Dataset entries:
BEGIN
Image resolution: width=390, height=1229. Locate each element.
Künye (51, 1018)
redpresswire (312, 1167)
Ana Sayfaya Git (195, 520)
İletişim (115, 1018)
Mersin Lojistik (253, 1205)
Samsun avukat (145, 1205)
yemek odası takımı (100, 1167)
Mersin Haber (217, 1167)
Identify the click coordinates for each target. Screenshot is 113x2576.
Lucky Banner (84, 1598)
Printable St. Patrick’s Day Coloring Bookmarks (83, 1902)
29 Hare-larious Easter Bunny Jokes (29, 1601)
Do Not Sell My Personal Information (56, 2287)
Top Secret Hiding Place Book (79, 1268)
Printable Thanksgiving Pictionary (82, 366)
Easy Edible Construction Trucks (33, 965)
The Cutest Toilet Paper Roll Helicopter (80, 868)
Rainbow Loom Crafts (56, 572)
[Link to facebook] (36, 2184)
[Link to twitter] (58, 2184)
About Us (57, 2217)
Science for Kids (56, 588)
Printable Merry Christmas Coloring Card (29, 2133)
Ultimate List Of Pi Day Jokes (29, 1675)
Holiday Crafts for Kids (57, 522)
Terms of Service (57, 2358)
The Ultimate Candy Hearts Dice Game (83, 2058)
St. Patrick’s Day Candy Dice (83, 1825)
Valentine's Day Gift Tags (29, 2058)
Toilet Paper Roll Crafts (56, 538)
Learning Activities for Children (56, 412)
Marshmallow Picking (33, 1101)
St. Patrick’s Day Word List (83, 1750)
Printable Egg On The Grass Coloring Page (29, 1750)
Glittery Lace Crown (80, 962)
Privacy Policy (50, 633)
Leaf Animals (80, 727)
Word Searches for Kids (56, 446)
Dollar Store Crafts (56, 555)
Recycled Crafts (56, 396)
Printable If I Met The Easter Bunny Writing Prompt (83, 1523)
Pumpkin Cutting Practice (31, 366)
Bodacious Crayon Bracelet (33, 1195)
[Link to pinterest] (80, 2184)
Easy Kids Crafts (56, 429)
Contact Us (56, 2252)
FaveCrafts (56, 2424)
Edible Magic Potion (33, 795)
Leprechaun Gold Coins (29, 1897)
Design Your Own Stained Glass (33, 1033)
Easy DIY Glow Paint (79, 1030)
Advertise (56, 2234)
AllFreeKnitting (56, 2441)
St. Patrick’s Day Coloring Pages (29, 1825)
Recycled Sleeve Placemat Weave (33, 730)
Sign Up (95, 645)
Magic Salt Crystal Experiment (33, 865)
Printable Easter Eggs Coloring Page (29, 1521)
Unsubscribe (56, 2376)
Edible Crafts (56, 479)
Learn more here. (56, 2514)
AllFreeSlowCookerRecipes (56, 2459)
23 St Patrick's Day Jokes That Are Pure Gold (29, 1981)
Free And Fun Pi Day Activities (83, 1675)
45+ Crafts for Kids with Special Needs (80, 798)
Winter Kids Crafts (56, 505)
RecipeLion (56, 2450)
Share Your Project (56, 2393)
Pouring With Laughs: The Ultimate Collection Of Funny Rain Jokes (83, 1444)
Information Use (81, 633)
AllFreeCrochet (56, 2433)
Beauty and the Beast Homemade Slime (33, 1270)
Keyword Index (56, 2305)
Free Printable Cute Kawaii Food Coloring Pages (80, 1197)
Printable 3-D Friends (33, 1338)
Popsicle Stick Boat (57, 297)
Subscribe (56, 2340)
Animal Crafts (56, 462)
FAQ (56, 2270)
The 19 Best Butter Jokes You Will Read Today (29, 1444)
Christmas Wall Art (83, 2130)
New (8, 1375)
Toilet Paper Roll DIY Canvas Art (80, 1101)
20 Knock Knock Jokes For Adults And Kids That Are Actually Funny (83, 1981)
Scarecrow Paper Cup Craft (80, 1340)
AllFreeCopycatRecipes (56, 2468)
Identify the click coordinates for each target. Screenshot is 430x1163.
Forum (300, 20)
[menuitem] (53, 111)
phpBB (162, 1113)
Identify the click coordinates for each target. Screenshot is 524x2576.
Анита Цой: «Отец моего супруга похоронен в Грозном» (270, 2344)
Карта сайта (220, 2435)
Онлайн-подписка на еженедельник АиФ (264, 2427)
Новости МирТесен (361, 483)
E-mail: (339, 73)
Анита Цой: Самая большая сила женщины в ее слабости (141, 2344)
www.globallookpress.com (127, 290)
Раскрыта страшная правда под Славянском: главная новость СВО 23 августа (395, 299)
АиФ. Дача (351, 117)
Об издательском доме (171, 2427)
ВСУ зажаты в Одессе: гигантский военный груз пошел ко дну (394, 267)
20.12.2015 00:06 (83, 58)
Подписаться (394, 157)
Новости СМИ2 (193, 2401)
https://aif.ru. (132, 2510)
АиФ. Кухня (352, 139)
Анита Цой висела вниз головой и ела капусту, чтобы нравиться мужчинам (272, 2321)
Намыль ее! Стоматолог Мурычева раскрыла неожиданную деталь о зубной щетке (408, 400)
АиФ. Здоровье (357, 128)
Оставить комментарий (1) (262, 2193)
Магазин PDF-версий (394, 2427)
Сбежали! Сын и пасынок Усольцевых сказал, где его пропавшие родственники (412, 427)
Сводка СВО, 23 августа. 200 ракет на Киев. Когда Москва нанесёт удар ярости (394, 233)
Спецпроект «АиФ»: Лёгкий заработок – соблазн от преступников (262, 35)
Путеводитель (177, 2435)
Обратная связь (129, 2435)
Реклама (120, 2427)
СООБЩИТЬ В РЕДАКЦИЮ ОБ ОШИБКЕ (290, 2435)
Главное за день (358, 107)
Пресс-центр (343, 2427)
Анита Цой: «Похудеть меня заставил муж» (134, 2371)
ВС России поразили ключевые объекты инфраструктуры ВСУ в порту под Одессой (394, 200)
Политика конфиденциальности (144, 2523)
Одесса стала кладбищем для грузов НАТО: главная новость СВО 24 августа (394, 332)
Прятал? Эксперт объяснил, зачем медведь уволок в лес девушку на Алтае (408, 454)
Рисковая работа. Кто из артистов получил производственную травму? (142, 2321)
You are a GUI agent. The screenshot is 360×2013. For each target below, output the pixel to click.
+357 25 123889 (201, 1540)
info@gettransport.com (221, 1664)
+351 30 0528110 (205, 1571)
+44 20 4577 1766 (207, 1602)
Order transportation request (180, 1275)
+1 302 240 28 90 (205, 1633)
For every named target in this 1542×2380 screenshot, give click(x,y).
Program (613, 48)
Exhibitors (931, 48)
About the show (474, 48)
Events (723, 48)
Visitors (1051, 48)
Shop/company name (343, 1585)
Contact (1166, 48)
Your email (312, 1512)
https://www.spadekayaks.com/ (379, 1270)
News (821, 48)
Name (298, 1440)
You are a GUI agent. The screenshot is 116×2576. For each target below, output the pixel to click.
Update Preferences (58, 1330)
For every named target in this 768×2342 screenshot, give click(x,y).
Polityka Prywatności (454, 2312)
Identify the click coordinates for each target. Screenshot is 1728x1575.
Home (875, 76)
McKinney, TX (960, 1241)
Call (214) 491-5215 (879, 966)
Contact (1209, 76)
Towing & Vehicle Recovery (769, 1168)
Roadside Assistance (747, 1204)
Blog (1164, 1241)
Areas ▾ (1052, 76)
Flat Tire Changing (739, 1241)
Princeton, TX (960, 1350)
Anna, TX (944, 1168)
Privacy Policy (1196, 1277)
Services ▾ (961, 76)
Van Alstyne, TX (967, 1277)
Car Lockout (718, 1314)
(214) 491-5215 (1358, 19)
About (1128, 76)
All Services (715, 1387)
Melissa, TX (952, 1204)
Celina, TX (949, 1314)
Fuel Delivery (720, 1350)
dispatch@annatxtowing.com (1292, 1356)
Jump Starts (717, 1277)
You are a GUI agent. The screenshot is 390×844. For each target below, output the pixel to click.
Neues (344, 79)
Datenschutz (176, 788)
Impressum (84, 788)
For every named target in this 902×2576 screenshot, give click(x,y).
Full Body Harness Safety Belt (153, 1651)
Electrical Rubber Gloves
END
WHAT YOU WILL DO »
Every line above in which the word "https" occurs needs to be copied.

ANSWER BOX »
https://aif.ru. (132, 2510)
https://www.spadekayaks.com/ (379, 1270)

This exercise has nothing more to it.